Swap "Given" for "Goal" throughout the records below and write the lines out again with nothing else changed. Leave the pictures out.
#### Data for processing ####
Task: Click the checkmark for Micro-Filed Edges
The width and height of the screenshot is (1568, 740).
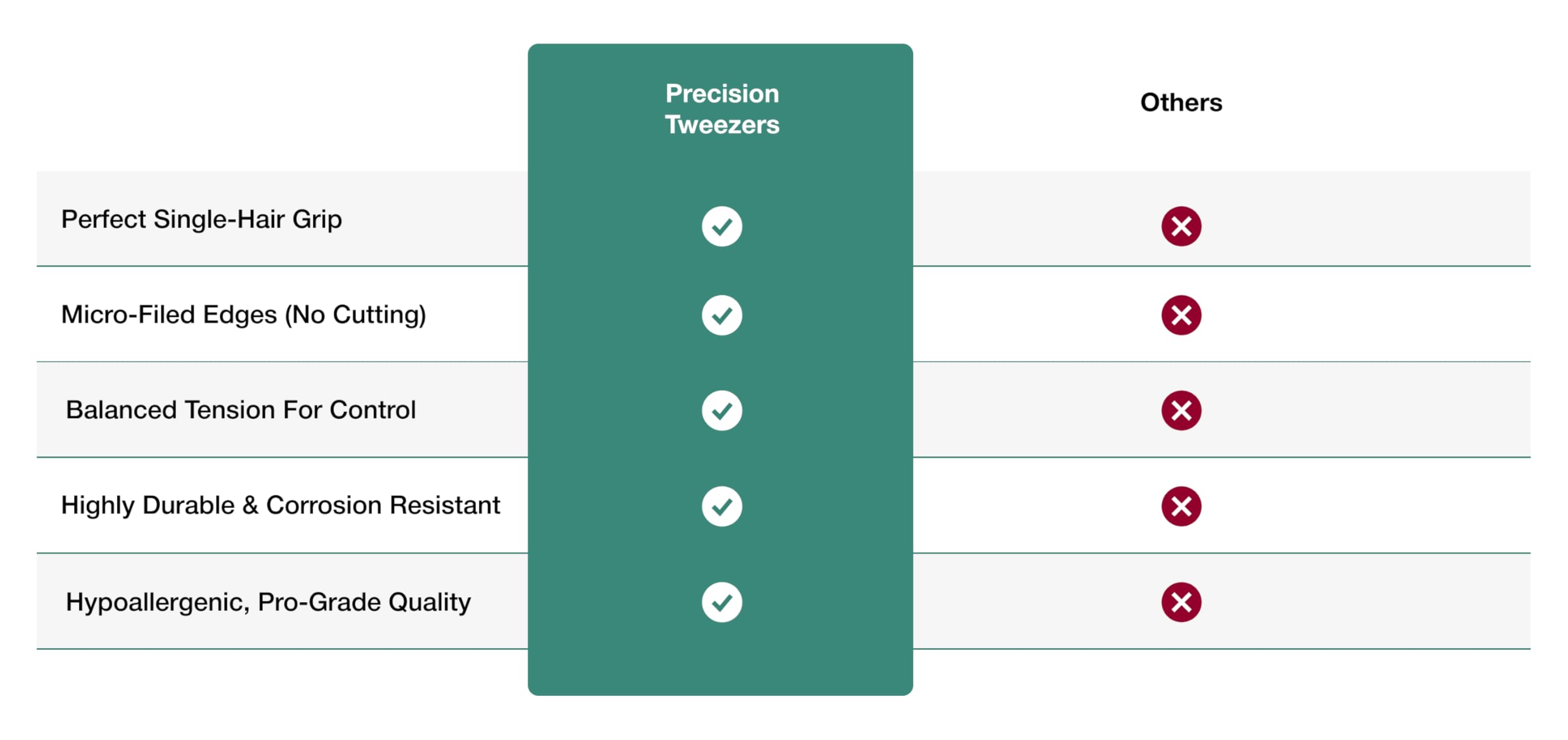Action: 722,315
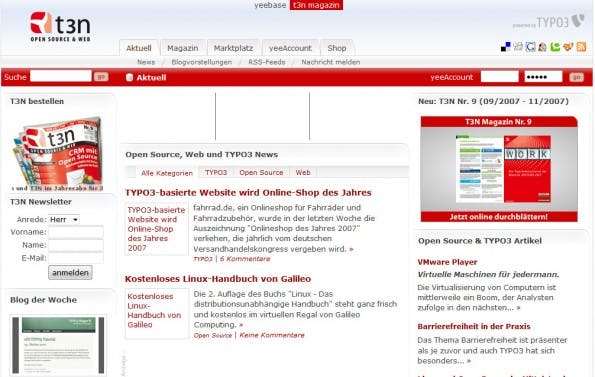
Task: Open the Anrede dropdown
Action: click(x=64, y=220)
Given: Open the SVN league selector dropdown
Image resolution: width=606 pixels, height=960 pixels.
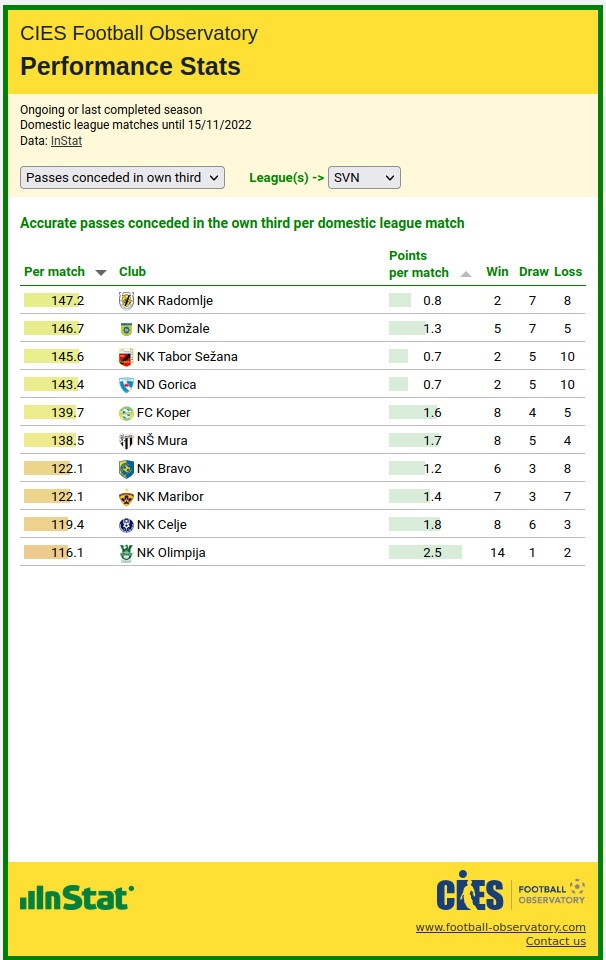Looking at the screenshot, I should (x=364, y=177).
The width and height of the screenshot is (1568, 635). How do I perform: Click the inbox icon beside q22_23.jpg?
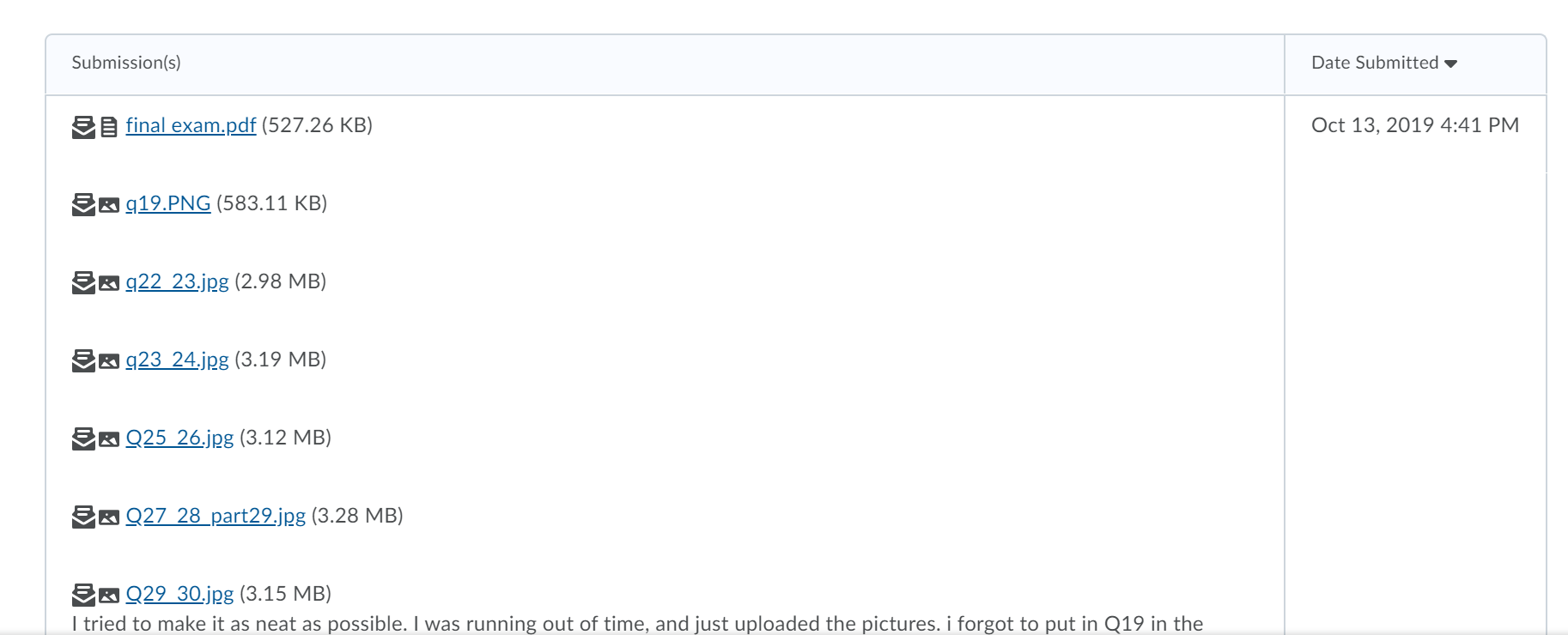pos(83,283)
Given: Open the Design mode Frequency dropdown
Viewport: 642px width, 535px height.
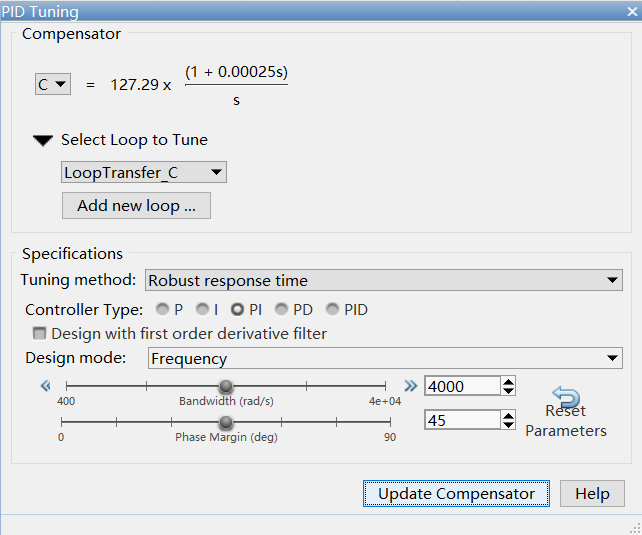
####
### Finished exercise:
Task: Click the checkmark for Micro-Filed Edges
The width and height of the screenshot is (1568, 740).
Action: 722,315
Task: Open the Anrede dropdown
Action: click(x=64, y=220)
Goal: Open the SVN league selector dropdown
Image resolution: width=606 pixels, height=960 pixels.
Looking at the screenshot, I should (x=364, y=177).
The width and height of the screenshot is (1568, 635). How do I perform: Click the inbox icon beside q22_23.jpg?
pos(83,283)
Goal: Open the Design mode Frequency dropdown
Viewport: 642px width, 535px height.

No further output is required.